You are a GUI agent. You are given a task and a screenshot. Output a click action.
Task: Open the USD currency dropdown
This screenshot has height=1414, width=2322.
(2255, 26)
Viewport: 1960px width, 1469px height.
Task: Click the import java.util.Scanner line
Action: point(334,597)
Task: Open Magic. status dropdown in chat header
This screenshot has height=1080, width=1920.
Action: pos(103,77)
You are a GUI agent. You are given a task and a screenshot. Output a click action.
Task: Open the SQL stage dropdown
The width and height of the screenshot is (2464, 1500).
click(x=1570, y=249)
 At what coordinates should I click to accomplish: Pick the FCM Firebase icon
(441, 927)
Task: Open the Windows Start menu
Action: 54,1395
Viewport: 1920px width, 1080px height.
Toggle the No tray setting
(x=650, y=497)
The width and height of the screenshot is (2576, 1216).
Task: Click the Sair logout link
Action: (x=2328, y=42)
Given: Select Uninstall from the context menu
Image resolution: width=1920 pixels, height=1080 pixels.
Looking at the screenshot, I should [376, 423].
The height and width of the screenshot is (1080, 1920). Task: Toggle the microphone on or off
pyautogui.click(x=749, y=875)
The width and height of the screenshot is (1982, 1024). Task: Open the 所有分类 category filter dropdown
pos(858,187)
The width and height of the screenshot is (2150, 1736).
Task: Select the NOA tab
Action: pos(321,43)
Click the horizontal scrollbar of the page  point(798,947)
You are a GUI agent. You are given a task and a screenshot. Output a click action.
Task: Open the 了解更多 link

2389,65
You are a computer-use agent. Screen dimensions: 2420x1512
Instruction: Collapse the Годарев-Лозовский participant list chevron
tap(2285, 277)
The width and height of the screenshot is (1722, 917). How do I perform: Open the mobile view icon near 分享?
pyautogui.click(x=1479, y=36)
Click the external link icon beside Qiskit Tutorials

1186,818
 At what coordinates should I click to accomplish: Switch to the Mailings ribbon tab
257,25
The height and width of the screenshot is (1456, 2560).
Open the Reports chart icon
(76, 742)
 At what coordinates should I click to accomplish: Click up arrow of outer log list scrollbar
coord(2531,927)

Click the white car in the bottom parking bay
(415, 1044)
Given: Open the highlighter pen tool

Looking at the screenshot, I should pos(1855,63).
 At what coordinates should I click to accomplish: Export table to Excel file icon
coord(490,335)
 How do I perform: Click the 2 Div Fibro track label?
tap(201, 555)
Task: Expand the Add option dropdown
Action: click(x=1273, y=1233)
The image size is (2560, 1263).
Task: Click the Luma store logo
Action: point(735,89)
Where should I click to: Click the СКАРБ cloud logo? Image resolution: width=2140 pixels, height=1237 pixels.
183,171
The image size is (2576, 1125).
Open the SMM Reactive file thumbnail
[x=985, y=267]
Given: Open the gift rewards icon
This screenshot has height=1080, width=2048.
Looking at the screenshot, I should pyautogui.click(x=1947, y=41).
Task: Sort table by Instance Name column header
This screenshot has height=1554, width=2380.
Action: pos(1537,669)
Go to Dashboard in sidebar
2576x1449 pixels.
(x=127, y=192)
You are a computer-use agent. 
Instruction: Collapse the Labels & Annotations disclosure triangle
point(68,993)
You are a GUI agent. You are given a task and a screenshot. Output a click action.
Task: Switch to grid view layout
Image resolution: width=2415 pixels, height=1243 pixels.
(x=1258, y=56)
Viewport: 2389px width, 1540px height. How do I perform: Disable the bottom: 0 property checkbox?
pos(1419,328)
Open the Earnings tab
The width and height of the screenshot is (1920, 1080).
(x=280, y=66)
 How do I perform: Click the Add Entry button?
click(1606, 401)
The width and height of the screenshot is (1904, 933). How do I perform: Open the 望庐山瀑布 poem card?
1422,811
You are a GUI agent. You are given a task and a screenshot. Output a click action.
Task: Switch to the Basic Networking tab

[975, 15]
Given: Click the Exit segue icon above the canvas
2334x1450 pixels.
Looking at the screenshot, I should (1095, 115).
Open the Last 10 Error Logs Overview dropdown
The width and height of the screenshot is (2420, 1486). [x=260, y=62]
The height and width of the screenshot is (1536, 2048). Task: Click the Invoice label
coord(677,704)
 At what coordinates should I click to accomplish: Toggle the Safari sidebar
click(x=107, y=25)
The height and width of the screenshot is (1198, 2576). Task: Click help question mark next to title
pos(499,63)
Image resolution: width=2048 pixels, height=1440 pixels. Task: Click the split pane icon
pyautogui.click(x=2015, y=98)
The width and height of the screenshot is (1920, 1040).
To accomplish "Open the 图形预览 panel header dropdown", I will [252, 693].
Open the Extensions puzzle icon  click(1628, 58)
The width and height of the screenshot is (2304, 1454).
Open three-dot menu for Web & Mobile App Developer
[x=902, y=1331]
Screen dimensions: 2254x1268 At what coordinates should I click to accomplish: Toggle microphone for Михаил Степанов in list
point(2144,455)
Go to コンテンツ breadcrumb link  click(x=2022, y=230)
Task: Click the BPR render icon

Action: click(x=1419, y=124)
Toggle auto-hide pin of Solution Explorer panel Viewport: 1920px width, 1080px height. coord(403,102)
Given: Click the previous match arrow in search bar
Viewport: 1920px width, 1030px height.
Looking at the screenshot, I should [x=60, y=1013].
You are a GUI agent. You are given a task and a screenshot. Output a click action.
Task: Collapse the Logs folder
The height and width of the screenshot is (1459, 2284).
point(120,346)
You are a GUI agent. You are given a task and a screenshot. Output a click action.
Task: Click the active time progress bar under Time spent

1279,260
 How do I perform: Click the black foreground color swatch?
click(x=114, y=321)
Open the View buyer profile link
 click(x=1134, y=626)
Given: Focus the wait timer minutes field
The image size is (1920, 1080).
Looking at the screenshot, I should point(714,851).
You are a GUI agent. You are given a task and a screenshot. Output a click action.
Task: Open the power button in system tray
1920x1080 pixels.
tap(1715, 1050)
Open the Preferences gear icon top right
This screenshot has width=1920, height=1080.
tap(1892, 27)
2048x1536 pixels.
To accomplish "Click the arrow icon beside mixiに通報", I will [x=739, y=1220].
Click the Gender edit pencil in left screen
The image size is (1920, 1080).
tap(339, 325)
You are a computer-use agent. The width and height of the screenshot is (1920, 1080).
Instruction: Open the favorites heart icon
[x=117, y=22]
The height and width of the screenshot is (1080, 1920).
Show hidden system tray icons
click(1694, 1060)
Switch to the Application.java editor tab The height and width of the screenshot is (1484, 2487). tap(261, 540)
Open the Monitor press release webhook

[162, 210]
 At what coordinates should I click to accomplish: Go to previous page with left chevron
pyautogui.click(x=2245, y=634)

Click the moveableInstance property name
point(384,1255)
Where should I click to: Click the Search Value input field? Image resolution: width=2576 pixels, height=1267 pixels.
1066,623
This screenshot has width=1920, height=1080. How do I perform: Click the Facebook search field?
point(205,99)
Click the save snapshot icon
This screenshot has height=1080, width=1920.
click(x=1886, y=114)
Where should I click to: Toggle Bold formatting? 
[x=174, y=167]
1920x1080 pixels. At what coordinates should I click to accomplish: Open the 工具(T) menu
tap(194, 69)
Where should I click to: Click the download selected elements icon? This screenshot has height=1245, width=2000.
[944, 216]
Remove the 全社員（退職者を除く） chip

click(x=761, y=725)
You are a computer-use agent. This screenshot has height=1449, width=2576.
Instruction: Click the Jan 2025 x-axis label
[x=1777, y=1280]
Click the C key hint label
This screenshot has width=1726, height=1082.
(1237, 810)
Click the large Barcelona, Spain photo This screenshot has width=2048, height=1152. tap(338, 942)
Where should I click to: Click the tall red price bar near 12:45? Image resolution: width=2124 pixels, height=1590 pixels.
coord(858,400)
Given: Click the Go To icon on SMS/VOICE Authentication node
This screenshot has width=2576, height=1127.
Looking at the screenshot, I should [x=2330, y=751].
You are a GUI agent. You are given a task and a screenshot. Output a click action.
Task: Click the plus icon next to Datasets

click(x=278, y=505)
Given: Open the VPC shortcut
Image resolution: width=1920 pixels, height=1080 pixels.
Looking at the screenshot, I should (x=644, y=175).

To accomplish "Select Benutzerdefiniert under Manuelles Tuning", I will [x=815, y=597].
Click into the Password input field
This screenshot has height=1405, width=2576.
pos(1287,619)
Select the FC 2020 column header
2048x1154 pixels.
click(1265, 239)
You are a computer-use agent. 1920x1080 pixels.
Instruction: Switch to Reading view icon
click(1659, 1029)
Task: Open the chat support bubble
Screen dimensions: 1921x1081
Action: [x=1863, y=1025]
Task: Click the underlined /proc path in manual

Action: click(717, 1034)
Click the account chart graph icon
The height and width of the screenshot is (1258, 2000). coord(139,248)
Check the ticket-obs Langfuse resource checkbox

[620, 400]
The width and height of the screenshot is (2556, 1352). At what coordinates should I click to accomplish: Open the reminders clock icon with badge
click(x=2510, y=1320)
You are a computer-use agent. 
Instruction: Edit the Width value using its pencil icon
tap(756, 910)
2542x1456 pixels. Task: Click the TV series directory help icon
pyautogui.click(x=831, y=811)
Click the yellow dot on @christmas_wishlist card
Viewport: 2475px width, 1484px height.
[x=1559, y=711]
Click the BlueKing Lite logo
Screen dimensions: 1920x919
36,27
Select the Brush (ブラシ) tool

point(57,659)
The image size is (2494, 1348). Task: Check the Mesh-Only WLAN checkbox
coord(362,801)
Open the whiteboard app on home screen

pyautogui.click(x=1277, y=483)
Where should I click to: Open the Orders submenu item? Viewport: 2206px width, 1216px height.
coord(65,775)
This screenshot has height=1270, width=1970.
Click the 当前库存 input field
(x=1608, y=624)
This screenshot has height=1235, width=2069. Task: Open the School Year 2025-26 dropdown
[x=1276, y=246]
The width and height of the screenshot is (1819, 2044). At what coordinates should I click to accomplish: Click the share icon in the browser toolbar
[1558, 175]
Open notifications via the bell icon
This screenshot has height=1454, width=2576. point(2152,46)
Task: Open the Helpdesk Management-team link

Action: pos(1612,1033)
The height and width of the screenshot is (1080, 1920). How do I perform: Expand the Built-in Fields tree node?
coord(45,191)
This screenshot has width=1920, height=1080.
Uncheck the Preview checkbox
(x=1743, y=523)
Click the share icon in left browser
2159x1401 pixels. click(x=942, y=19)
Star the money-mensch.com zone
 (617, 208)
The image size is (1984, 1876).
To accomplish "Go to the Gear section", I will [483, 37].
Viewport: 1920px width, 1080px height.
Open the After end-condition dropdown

━━━

**Assigned task**
Copy every line of the data that holds the string "panel".

**Answer space**
To accomplish "Open the 图形预览 panel header dropdown", I will [252, 693].
Toggle auto-hide pin of Solution Explorer panel Viewport: 1920px width, 1080px height. coord(403,102)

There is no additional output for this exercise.